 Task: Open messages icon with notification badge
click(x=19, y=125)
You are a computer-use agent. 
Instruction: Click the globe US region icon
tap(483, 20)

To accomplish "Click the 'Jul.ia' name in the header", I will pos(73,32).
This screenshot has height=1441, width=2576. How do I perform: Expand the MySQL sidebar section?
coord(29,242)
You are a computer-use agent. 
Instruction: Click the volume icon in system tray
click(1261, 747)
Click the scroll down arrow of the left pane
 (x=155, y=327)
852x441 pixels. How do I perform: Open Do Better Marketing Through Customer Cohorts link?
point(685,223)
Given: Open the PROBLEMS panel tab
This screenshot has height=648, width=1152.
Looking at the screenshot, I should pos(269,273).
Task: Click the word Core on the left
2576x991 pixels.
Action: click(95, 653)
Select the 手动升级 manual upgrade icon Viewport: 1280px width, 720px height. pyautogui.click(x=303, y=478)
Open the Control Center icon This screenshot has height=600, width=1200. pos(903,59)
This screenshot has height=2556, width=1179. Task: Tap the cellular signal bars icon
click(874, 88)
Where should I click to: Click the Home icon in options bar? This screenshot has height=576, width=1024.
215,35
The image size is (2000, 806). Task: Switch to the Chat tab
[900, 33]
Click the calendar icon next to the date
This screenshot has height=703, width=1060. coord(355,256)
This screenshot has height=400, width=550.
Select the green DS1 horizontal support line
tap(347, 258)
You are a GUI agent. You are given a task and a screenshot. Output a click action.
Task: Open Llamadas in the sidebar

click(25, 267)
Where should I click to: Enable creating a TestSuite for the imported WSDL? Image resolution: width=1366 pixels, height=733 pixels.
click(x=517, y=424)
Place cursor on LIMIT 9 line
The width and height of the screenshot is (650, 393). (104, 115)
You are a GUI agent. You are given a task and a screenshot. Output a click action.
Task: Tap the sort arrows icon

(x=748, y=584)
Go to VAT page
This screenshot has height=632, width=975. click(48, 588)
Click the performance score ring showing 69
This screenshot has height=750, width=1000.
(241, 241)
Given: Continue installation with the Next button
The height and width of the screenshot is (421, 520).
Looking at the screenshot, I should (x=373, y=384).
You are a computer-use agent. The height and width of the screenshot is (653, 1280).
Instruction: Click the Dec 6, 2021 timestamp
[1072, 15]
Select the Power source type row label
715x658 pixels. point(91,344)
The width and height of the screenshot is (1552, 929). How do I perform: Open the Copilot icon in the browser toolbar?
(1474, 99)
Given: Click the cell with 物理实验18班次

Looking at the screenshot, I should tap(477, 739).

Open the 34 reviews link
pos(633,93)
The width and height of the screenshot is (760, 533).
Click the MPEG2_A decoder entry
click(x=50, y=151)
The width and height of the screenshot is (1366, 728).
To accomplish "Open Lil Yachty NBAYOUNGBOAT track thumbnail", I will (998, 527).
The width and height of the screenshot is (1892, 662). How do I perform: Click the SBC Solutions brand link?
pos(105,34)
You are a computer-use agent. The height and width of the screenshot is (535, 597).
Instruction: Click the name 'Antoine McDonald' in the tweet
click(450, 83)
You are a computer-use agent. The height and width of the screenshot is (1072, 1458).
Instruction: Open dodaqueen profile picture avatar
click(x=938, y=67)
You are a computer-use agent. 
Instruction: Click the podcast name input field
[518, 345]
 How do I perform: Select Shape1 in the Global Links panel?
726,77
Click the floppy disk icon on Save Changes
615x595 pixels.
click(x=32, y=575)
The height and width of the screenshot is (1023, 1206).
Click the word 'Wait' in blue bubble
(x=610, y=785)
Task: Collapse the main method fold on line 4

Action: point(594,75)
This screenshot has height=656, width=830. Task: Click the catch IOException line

•••••

Task requirements:
The lines from the one containing "The height and width of the screenshot is (1023, 1206)." to the final line of the listing above must be set down exactly, both included.

Expected answer:
The height and width of the screenshot is (1023, 1206).
Click the word 'Wait' in blue bubble
(x=610, y=785)
Task: Collapse the main method fold on line 4

Action: point(594,75)
This screenshot has height=656, width=830. Task: Click the catch IOException line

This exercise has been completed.